Once I get a real multimeter (hopefully later today), I plan on rechecking again by disconnecting the 12v grounds for my control board components one-by-one at my common chassis ground point and rechecking to see if it's a particular device.

If I still have the battery pack to chassis fault after disconneting all the grounds of the control board components and to the accessory battery completely, I will have to look for the problem elsewhere.

As a note, my drive motor is hard mounted to the frame through the motor-mount bolts (no stock rubber motor mounts).

I'll keep you posted...


----------



## EV-propulsion.com (Jun 1, 2009)

It also appears that your curtis controller is mounted on an insulated board-correct? That would eliminate leakage through the controller case to ground-doesn't leave much else except the motor. or?


----------



## tj4fa (May 25, 2008)

EV-propulsion.com said:


> It also appears that your curtis controller is mounted on an insulated board-correct? That would eliminate leakage through the controller case to ground-doesn't leave much else except the motor. or?


Tracing this down is some wild stuff. 

Here's where I was at until the lightning and rain drops drove me inside:

After disconnecting about every frigging wire on my control board components, it seems there may be a ground fault through my Westburgh and digital guages to chassis somehow. When I totally disconnected the 150+ pack voltage wiring to them, the 150+ high voltage to chassis went away (I still may have a volt or three).

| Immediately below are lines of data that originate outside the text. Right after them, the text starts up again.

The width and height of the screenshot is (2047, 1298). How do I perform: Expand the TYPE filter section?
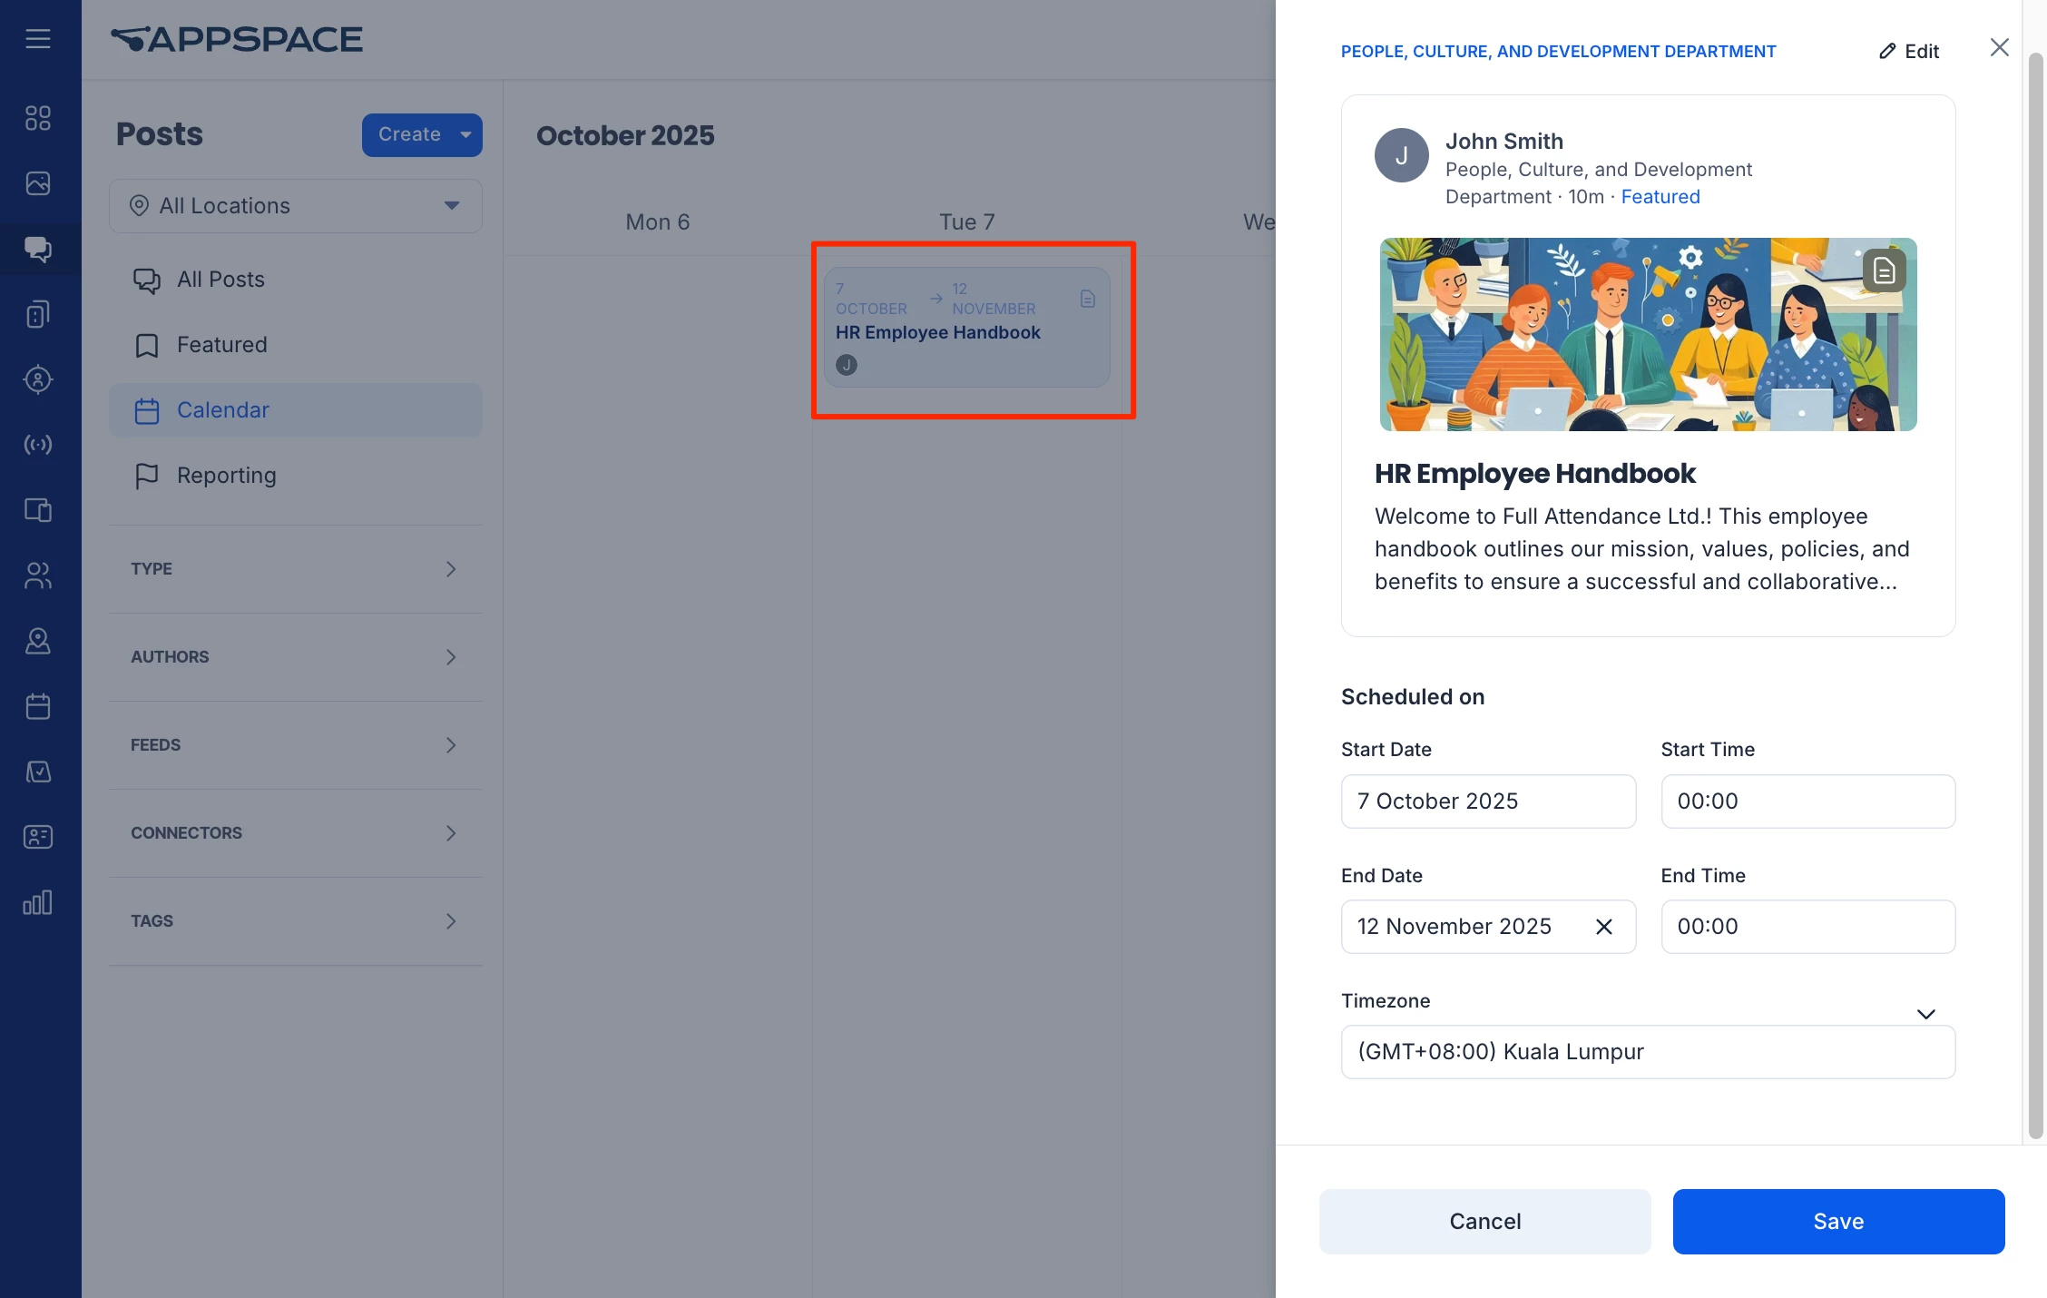coord(296,569)
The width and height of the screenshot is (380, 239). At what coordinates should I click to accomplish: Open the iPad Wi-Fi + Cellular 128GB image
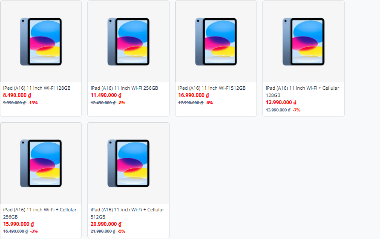pos(303,42)
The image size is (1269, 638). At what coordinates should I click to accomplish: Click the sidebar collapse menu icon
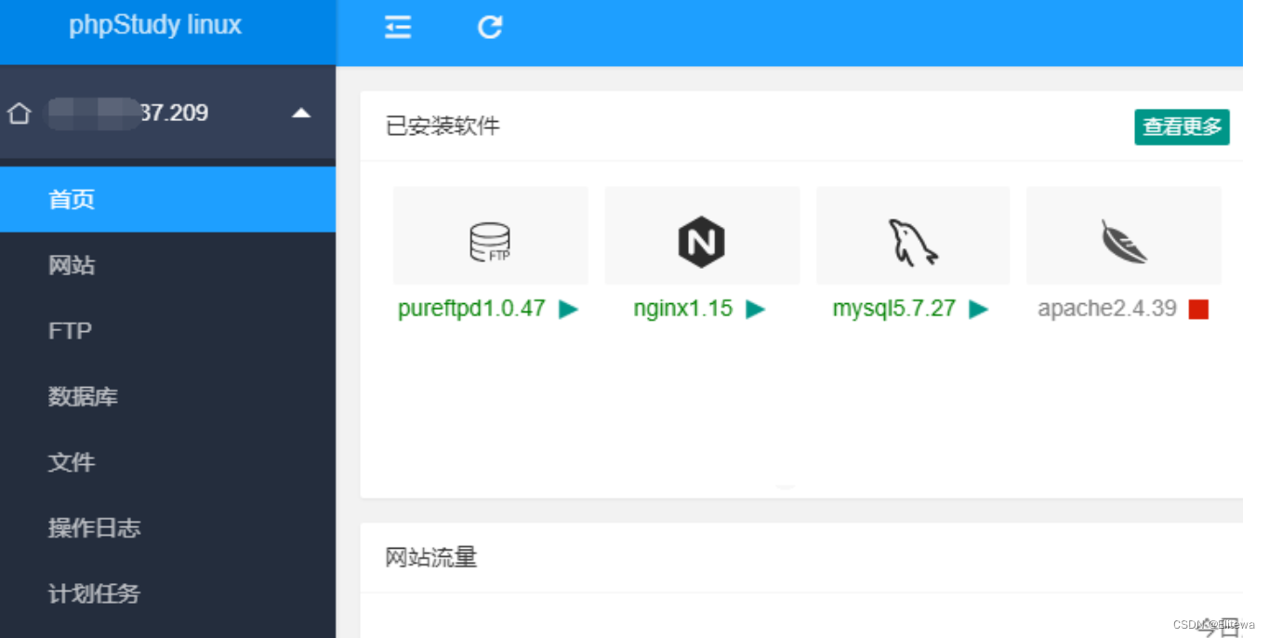pyautogui.click(x=398, y=28)
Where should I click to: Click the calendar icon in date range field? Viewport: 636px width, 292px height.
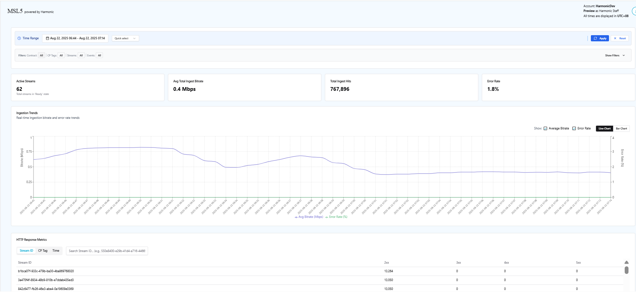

During that process, I had also disconnected the DC-DC converter from battery pack voltage and the accessory battery but when I reconnected, I got ~24-30V volts reading from negative pack wiring to chassis.

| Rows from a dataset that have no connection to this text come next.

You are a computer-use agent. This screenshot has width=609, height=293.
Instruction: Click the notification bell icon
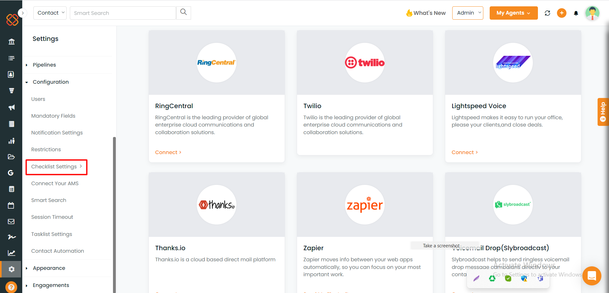[576, 13]
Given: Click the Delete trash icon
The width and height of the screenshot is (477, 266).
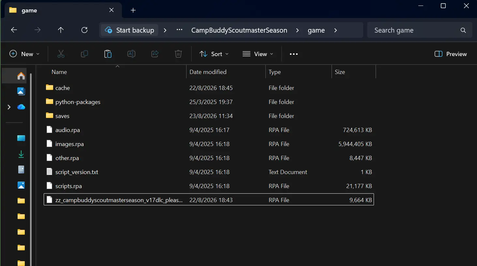Looking at the screenshot, I should tap(178, 54).
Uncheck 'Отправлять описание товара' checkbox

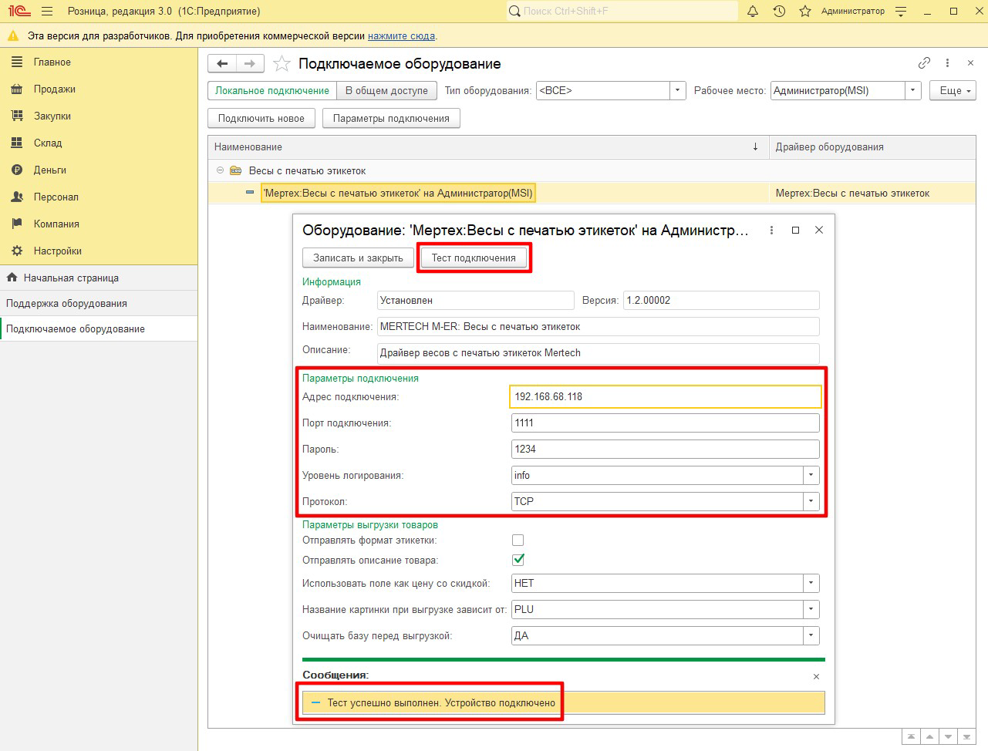tap(518, 560)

Next time out in the driveway, I plan on totally disconnecting the DC-DC wiring and see what I get...


----------



## tj4fa (May 25, 2008)

Well my amp gauge isn't a problem but I'm thinking there must be something I did wrong with the wiring to my analog and LED voltmeters inside the car.

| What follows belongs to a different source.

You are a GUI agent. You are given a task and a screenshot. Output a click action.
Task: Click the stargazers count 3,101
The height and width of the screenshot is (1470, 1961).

I think I may rewire the gauges to work in a simpler manner than coming on when I turn on the ignition switch and the primary negative contactor closes and completes the circuit.


----------



## Guest (Sep 10, 2009)

I had a simalar problem when I was building my first ev. The first mistake was trying to save a couple of dollars. I used some old heater hose to insulate battery cables. I found that all rubber is not equal. The hose had conducting properties (grafite ?) Luckly there was enough resistance to keep the volts down enough that all I got was a little nip. God I hate getting shocked! So maybe you should check for continuity on the rubber mounts. After straightening that out every once in awhile I would still get a reading between the batts and frame. very low but still it botherd me. After days of taking things of and putting them back on for no particular reason I put one probe on a battery and the other in the air. I do not remember the exact reading but it was close to 20 volt. Then I checked the humidity. It was like 75 or 80.


----------



## danimal (Apr 24, 2009)

You know what might come in real handy here is a "clamp on" low amp current probe. I use this for tracing down current draws on cars and it sure beats the hell out of disconecting everything.


----------



## EV-propulsion.com (Jun 1, 2009)

In this case the amp clamp won't work as the current is very low, unreadable actually-once a circuit is formed from pack + to ground, the voltage drops to zero.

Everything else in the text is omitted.